Select from the data all lines with the word "showing".

+-------+

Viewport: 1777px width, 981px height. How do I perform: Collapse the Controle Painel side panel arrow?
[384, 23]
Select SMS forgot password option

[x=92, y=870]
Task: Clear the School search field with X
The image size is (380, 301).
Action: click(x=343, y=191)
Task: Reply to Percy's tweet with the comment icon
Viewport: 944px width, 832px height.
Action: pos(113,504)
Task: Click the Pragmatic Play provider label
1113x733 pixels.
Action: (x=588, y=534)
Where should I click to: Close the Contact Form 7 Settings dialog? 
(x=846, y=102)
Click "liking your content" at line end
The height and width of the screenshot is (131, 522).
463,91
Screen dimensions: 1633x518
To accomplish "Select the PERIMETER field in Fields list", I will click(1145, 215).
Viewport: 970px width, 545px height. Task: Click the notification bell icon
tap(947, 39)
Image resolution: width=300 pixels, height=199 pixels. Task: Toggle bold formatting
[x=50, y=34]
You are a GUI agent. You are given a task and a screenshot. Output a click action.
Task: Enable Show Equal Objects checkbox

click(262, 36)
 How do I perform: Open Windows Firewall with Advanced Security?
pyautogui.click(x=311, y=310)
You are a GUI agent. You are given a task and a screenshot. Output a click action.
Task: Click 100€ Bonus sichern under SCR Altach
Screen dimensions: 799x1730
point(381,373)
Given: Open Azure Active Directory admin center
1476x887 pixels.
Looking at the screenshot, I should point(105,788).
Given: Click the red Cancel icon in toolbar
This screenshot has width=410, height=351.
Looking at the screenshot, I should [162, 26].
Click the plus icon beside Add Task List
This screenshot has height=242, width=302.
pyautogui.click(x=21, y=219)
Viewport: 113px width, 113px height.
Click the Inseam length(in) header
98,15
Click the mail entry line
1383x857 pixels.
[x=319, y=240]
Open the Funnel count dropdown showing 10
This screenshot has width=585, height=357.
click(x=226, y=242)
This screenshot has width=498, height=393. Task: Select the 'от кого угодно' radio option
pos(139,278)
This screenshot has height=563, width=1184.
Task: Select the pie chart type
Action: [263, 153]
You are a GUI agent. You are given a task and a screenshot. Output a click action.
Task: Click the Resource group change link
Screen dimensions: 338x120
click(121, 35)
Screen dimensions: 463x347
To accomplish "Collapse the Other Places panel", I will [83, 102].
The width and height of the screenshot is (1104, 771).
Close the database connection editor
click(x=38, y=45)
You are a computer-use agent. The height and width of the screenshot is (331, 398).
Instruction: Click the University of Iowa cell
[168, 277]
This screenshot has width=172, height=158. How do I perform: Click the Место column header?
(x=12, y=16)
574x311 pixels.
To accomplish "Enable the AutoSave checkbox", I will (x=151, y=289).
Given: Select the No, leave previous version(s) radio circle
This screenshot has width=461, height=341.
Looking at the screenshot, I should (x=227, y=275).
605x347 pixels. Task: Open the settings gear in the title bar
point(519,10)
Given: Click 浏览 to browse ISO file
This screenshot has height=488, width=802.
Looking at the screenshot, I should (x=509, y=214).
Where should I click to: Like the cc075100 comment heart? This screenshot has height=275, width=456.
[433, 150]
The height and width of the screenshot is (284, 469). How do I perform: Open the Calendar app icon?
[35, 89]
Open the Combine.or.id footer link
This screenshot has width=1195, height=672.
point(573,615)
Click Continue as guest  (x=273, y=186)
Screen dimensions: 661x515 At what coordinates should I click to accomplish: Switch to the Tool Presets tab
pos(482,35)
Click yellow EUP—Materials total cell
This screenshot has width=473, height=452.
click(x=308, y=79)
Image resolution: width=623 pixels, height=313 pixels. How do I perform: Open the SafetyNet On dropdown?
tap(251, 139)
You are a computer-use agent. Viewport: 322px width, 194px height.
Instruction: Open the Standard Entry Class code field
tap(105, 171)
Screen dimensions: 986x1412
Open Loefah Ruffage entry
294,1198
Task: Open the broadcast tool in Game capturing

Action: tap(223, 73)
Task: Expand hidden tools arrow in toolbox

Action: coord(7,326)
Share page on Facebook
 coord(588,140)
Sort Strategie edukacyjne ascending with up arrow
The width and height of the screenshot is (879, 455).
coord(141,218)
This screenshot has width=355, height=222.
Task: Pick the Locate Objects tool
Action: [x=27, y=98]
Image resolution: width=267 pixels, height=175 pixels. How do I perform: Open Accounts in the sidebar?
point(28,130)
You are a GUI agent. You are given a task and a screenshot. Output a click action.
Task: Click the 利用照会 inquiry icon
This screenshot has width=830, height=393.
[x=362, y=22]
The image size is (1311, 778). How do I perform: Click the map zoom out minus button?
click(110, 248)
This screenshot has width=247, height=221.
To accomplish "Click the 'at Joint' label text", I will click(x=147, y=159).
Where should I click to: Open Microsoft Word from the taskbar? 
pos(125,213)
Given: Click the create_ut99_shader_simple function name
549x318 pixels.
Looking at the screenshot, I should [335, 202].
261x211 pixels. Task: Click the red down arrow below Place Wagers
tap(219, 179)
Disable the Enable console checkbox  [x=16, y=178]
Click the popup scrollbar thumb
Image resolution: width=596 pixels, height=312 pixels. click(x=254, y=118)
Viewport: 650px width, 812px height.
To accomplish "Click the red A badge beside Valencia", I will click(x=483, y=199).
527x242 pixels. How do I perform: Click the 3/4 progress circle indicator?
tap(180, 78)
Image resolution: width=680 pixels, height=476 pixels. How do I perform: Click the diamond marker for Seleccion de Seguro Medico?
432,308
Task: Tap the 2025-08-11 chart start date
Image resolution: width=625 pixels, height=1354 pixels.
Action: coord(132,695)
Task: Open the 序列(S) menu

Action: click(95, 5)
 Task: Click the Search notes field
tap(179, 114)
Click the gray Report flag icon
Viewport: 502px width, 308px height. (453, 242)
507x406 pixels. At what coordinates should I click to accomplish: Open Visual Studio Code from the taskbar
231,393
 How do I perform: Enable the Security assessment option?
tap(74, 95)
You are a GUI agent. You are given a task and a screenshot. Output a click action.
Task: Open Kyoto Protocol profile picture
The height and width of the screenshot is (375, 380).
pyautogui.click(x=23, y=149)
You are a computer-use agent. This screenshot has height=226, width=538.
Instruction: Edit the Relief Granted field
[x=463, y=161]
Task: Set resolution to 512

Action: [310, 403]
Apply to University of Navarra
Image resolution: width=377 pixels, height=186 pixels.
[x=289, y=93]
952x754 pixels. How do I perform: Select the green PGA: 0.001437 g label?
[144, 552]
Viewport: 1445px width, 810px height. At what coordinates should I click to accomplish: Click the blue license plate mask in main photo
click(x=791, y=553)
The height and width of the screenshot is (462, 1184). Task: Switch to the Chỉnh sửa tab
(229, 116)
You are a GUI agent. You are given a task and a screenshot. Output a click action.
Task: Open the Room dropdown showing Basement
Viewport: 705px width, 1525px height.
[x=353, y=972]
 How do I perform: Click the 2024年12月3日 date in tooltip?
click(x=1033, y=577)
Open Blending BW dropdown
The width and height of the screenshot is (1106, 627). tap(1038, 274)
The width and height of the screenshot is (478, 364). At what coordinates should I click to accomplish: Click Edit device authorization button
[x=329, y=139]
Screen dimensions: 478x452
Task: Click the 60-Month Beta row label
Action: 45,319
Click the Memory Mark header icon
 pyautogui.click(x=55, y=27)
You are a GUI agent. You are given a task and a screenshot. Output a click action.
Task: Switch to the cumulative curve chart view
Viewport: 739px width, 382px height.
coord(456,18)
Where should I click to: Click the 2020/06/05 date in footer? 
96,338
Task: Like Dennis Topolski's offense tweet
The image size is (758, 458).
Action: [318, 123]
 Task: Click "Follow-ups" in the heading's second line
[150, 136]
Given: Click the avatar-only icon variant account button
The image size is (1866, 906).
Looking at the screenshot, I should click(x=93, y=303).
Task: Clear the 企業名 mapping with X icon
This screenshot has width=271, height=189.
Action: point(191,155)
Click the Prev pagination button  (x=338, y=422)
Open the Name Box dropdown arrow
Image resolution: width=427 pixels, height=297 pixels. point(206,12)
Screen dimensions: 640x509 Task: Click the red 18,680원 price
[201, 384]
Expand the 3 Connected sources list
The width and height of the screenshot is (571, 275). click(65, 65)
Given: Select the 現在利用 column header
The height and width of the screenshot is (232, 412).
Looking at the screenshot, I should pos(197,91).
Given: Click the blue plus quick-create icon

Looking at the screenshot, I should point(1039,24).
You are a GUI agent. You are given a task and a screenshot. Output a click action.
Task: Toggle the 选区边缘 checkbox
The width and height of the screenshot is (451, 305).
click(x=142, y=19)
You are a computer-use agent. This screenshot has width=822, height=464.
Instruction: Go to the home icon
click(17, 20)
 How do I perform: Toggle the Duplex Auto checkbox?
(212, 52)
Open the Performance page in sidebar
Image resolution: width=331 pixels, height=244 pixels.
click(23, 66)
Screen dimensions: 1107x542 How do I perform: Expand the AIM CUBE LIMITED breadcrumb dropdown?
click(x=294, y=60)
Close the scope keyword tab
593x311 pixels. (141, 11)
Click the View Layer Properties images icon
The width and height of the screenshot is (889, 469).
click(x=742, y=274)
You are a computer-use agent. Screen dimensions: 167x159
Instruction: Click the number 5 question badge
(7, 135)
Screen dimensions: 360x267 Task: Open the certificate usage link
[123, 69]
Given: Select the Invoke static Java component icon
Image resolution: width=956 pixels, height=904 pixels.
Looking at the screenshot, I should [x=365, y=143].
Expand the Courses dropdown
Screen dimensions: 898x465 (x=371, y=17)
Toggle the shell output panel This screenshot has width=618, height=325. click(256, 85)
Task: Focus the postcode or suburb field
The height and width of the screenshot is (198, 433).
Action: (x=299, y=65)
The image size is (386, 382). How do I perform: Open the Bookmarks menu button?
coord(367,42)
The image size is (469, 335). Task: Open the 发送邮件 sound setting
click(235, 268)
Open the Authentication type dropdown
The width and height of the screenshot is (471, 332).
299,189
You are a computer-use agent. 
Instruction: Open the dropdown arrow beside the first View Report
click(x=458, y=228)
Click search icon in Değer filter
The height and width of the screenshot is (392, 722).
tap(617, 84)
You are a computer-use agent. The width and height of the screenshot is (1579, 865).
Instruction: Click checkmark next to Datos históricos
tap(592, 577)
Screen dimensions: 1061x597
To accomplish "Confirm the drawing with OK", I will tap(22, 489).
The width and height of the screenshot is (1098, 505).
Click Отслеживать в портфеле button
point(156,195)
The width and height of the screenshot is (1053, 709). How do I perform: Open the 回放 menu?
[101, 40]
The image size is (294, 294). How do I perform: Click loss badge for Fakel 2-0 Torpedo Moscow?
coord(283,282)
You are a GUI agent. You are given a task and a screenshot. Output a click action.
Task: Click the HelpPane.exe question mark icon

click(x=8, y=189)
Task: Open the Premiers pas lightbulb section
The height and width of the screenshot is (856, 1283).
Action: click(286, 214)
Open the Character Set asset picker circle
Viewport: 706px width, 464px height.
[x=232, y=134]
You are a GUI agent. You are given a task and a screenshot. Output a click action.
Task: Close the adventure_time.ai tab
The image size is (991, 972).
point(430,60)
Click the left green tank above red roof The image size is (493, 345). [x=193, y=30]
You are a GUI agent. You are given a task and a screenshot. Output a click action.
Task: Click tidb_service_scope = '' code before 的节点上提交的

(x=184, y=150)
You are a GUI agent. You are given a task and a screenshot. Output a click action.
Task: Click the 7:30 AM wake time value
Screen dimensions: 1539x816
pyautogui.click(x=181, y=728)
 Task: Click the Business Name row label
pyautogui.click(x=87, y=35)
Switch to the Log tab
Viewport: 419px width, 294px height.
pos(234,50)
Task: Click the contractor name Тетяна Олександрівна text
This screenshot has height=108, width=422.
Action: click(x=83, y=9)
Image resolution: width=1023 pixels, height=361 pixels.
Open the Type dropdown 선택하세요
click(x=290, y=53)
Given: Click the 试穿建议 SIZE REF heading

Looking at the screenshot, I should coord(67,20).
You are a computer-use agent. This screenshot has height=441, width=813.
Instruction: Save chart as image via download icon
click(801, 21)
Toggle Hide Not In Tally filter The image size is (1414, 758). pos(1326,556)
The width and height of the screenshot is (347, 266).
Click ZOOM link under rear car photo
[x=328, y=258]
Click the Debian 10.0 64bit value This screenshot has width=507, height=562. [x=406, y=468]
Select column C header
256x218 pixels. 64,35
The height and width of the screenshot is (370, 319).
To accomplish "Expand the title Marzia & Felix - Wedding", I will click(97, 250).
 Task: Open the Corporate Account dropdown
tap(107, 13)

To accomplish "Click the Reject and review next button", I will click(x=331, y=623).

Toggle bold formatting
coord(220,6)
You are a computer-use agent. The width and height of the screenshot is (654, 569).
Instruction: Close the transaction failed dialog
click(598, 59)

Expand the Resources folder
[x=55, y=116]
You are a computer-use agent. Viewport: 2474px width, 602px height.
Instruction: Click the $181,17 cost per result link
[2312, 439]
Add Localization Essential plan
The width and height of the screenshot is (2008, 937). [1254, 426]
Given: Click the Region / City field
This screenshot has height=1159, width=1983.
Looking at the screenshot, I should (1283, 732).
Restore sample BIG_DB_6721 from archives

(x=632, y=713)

+-------+

§ Output below
Open the Funnel count dropdown showing 10
Task: Open the Room dropdown showing Basement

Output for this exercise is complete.